start DATA FOR THIS EXERCISE

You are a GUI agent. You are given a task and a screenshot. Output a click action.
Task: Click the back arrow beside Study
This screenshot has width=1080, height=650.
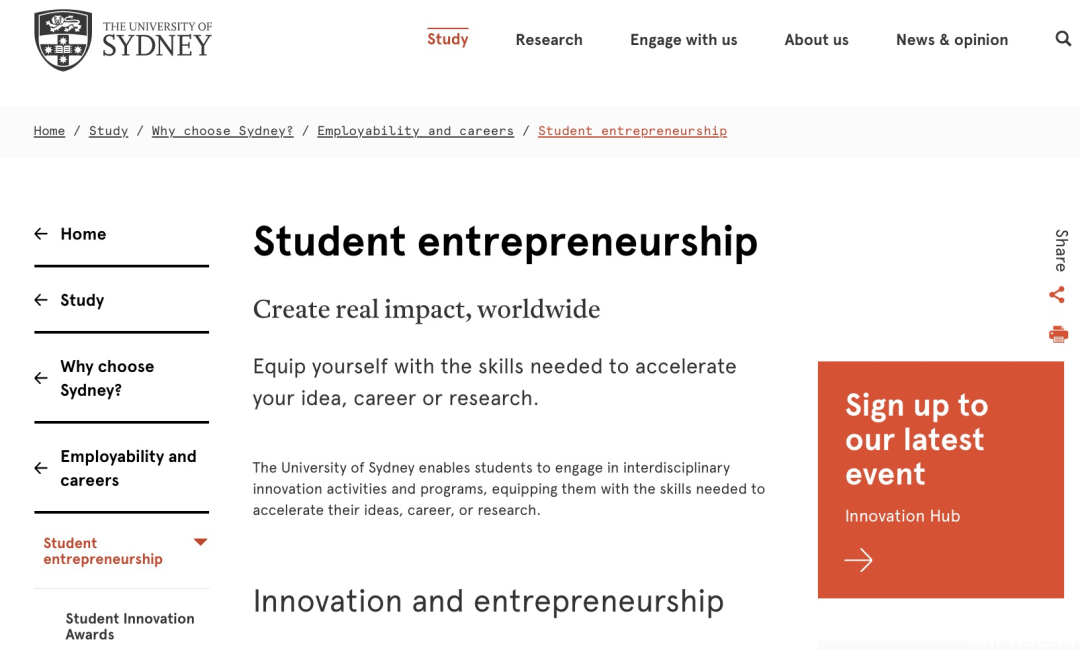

end DATA FOR THIS EXERCISE
start DATA FOR THIS EXERCISE

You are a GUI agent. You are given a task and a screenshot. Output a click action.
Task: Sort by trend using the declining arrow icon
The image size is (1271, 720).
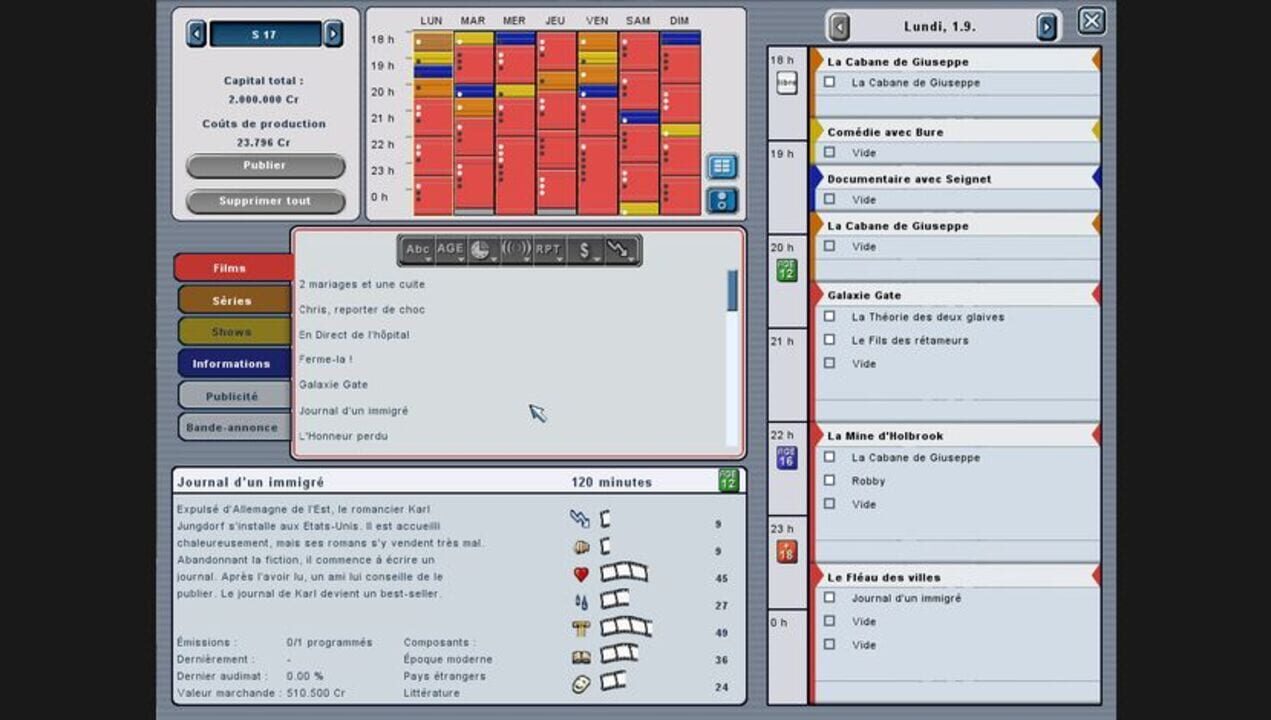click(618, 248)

end DATA FOR THIS EXERCISE

PROBLEM TO WORK ON - How many lines in the records above contain the string "arrow", with case counting? Reply with the number only.

ANSWER FOR THE TASK - 2